● **Exercises**
[1] In the post about positive anymore, who is quoted as saying "Unreal. And I ain't going for it."?
[2] Could you rewrite the paragraph of the positive anymore post that begins "You're right" more briefly, keeping its main facts?
[3] What are all the passages enclosed in quotation marks in the post about positive anymore?

● **Passage given**
___
Positive anymore caught in the wild

Wilson Gray hwgray at GMAIL.COM
Sun Aug 12 22:28:49 UTC 2007


You're right , dInIs. There was definitely no comma intonation in her
speech. I put one in only because I learned to punctuate that way in
some otherwise-forgotten English-grammar class of my youth. And, even
so, I didn't put in the comma till after I had studied over it. Well,
as folk say, "You study long, you study wrong." (I've come across this
as "You think long, you think wrong." As Richard Pryor once eloquently
put it: "Unreal. And I ain't going for it.") She definitely said:

I bruise really easily anymore ...

It was the best positive anymore that I ever heard. There was a point
in my life when such a sentence would have been indecipherable.
They're still good for a laugh. Speaking of laughing, it's funny how
the peculiarities of the speech of others sound so strange, whereas
the peculiarities of one's own speech merely sound normal. Cf., e.g.
___
● **Data block**
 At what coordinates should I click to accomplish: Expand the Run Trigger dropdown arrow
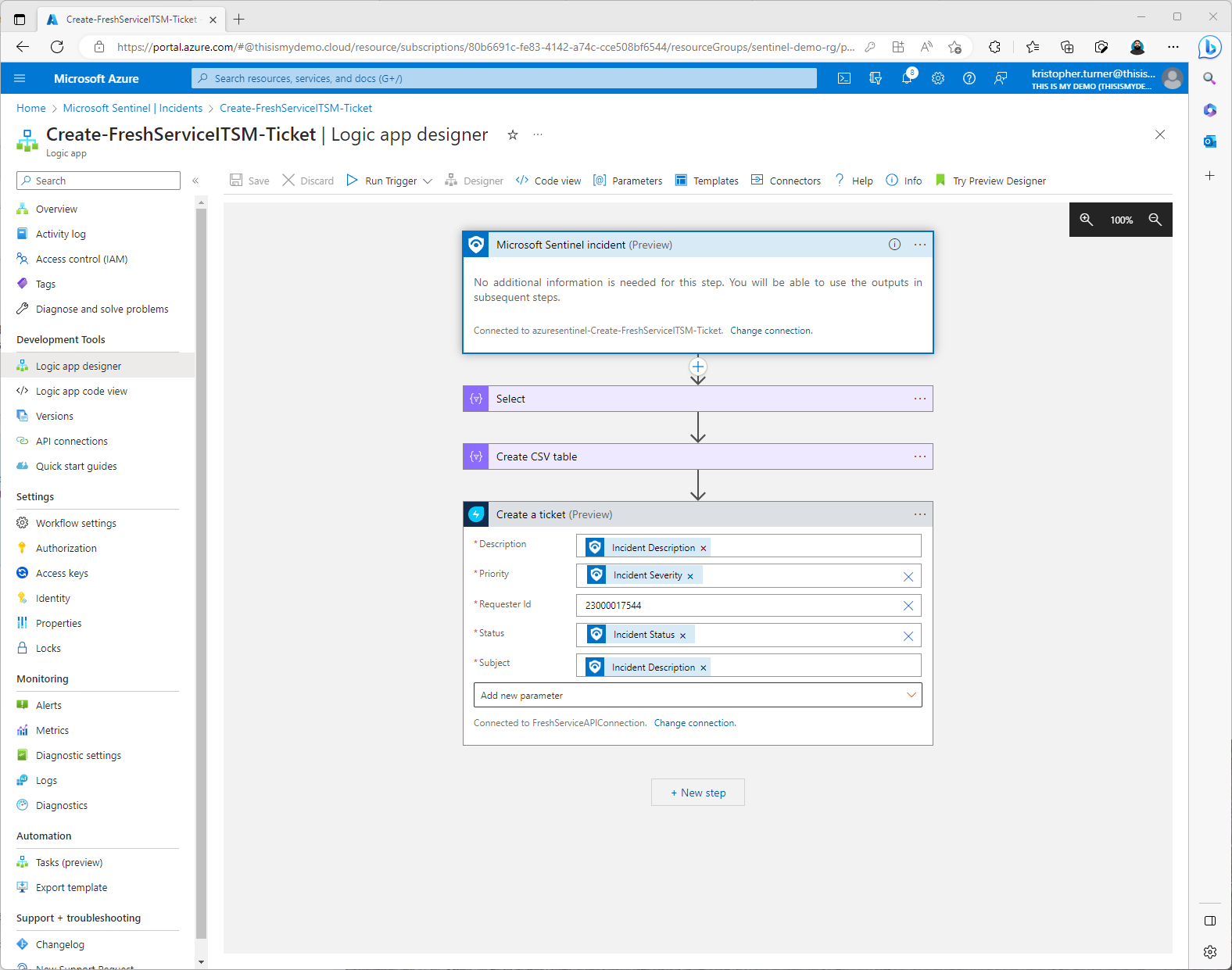(x=428, y=181)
___
● **Solutions to the problems**
[1] Richard Pryor

[2] Her speech had no comma intonation. The writer added a comma only from a habit learned in a long-forgotten English-grammar class, and only after studying it. Folk say, "You study long, you study wrong," also heard as "You think long, you think wrong." Richard Pryor put it: "Unreal. And I ain't going for it." She definitely said: "I bruise really easily anymore ..."

[3]
- "You study long, you study wrong."
- "You think long, you think wrong."
- "Unreal. And I ain't going for it."